Even companies thought to be bulletproof from layoffs, such a Google, have had to reduce their workforces in this long, deep recession. The Obama Administration says it’s going to get worse before it gets better, with unemployment rising above 10% before it inches back down later in 2010. The reality is that there is no such thing as job security any longer and basically everyone should have a healthy dose of concern for their livelihood, that is unless they are independently wealthy and don’t really need to be employed. For the rest of us though, worrying about making house payments, putting food on the table, and gasoline in the family car, angst is rampant. So where is the happy median of a healthy concern for our jobs as opposed to being stressed out to the point of it causing major health problems, including depression?
Sarah Burgard, a sociologist at the University of Michigan, in an article published by LiveScience says in fact, chronic job insecurity was a stronger predictor of poor health than either smoking or hypertension in one of the groups we studied.

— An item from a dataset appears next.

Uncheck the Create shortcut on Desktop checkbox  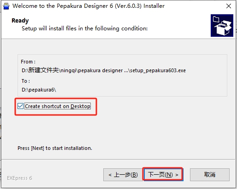click(x=20, y=106)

She goes on to say that Based on how participants rated their own physical and mental health, we found that people who were persistently concerned about losing their jobs reported significantly worse overall health in both studies and were more depressed in one of the studies than those who had actually lost and regained their jobs recently.
How can this be? When you think about it, the stress of the insecurity about the next paycheck, medical benefits, retirement plans – all tied to our jobs – has to take a toll on us. everywhere you turn today you see family, friends, and colleagues either out of work or in fear of a forced career change and it’s the major focus in much of the media we see. If you get laid off or otherwise terminated from your employment, at least you know where you stand and you can channel your anxiety into action to network and search for another job. Not that this is without its’ own stressfulness but at least the uncertainty and helplessness of waiting for the ax to fall is relieved.
In the US, the average savings rate as a percentage of income is lower than the rest of the industrialized world. this leaves us vulnerable in light of job cuts – especially now with 6.2 people competing for each available open position. most workers lack the wherewithal to maintain their standard of living when hit with a job loss and go through the (sometimes) long process of securing a new one. it will take you an additional month on average to find a new job of equal pay, for each $10,000 of income, e.g. if you make $80,000 it will take eight months to find a replacement position. this includes getting your resume together, networking, the search, getting called back, the preliminary interviews, the final interviews, checking references, making the offer, you accepting the offer, and actually starting the new job. this could be a painful period with meager unemployment benefits.
What happens to your job performance if you are at unhealthy stress levels, which weaken the immune system leading to physical illness and even depression? Your work suffers. you are not upbeat and motivating to your subordinates, teammates, and even customers. you probably have more sick days. this lack of positive contribution can even be your downfall – setting yourself up for a target in the next round of layoffs and can be a self-fulfilling prophecy. Yes, the insecurity you feel in your job can cause you to lose it.
What can workers do to remove themselves from this vicious cycle? Start by always having an up-to-date resume and keep an eye open for your next position. Be forward thinking so that you are cognizant of your standing with your employer and the market position of your company, so that you can be proactive and make a change if need be. Help create a healthy work environment in your job where teamwork is encouraged and satisfaction is achieved. you should add value to each task you undertake. Always take the opportunity to continuously re-educate yourself and network with the people in your industry and community who have knowledge and offer guidance. keep pace with new technologies. Religiously build your savings account for a potential rainy day; that will add a great deal to your security. Being overly dependent on a company can destroy your ability to take risks or make changes when you know they are necessary. you need to prepare for the future by putting these practices in place. this will be your security going forward.